** Begin Information supplied **

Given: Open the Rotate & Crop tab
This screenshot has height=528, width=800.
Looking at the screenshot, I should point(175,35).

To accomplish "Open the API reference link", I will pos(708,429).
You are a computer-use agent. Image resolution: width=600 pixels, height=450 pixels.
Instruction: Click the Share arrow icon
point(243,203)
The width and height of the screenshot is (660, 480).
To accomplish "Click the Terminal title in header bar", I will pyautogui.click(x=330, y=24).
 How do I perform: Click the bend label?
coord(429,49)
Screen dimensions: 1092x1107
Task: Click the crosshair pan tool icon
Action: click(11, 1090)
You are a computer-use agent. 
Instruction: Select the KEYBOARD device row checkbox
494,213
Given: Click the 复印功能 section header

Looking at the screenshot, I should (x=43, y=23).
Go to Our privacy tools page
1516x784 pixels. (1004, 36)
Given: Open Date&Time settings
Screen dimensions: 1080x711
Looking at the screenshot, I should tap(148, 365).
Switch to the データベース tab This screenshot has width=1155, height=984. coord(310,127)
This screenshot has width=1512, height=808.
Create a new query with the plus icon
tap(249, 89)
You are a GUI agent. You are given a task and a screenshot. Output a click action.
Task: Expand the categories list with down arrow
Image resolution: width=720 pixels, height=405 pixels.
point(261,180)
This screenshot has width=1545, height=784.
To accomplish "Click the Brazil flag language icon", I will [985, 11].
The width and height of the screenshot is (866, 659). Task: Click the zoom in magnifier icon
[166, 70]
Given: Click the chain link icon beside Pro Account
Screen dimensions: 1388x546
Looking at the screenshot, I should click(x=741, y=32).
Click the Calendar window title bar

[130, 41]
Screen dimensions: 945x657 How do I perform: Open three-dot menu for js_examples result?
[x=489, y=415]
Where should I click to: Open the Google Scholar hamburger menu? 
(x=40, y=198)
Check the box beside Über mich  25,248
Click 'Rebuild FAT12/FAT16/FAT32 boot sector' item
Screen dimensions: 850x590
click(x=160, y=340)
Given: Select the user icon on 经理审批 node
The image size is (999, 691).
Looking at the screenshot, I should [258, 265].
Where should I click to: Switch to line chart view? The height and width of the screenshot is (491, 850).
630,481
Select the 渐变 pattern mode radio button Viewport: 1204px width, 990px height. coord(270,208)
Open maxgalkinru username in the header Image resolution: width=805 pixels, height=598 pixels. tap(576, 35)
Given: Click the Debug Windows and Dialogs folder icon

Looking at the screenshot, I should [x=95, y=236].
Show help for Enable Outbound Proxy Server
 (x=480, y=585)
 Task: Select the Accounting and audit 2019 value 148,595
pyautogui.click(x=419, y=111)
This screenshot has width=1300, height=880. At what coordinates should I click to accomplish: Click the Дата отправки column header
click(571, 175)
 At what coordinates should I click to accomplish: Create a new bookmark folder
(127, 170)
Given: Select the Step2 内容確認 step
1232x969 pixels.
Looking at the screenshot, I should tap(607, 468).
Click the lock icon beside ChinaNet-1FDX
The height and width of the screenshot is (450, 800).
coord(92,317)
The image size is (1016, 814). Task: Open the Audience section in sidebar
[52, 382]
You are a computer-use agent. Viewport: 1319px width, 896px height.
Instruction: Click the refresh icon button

** End Information supplied **

» What the task requires
Reproduce all of the rows above word for word, keeping every line unchanged.

» Solution
Given: Open the Rotate & Crop tab
This screenshot has height=528, width=800.
Looking at the screenshot, I should point(175,35).

To accomplish "Open the API reference link", I will pos(708,429).
You are a computer-use agent. Image resolution: width=600 pixels, height=450 pixels.
Instruction: Click the Share arrow icon
point(243,203)
The width and height of the screenshot is (660, 480).
To accomplish "Click the Terminal title in header bar", I will pyautogui.click(x=330, y=24).
 How do I perform: Click the bend label?
coord(429,49)
Screen dimensions: 1092x1107
Task: Click the crosshair pan tool icon
Action: click(11, 1090)
You are a computer-use agent. 
Instruction: Select the KEYBOARD device row checkbox
494,213
Given: Click the 复印功能 section header

Looking at the screenshot, I should (x=43, y=23).
Go to Our privacy tools page
1516x784 pixels. (1004, 36)
Given: Open Date&Time settings
Screen dimensions: 1080x711
Looking at the screenshot, I should tap(148, 365).
Switch to the データベース tab This screenshot has width=1155, height=984. coord(310,127)
This screenshot has width=1512, height=808.
Create a new query with the plus icon
tap(249, 89)
You are a GUI agent. You are given a task and a screenshot. Output a click action.
Task: Expand the categories list with down arrow
Image resolution: width=720 pixels, height=405 pixels.
point(261,180)
This screenshot has width=1545, height=784.
To accomplish "Click the Brazil flag language icon", I will [985, 11].
The width and height of the screenshot is (866, 659). Task: Click the zoom in magnifier icon
[166, 70]
Given: Click the chain link icon beside Pro Account
Screen dimensions: 1388x546
Looking at the screenshot, I should click(x=741, y=32).
Click the Calendar window title bar

[130, 41]
Screen dimensions: 945x657 How do I perform: Open three-dot menu for js_examples result?
[x=489, y=415]
Where should I click to: Open the Google Scholar hamburger menu? 
(x=40, y=198)
Check the box beside Über mich  25,248
Click 'Rebuild FAT12/FAT16/FAT32 boot sector' item
Screen dimensions: 850x590
click(x=160, y=340)
Given: Select the user icon on 经理审批 node
The image size is (999, 691).
Looking at the screenshot, I should [258, 265].
Where should I click to: Switch to line chart view? The height and width of the screenshot is (491, 850).
630,481
Select the 渐变 pattern mode radio button Viewport: 1204px width, 990px height. coord(270,208)
Open maxgalkinru username in the header Image resolution: width=805 pixels, height=598 pixels. tap(576, 35)
Given: Click the Debug Windows and Dialogs folder icon

Looking at the screenshot, I should [x=95, y=236].
Show help for Enable Outbound Proxy Server
 (x=480, y=585)
 Task: Select the Accounting and audit 2019 value 148,595
pyautogui.click(x=419, y=111)
This screenshot has width=1300, height=880. At what coordinates should I click to accomplish: Click the Дата отправки column header
click(571, 175)
 At what coordinates should I click to accomplish: Create a new bookmark folder
(127, 170)
Given: Select the Step2 内容確認 step
1232x969 pixels.
Looking at the screenshot, I should tap(607, 468).
Click the lock icon beside ChinaNet-1FDX
The height and width of the screenshot is (450, 800).
coord(92,317)
The image size is (1016, 814). Task: Open the Audience section in sidebar
[52, 382]
You are a computer-use agent. Viewport: 1319px width, 896px height.
Instruction: Click the refresh icon button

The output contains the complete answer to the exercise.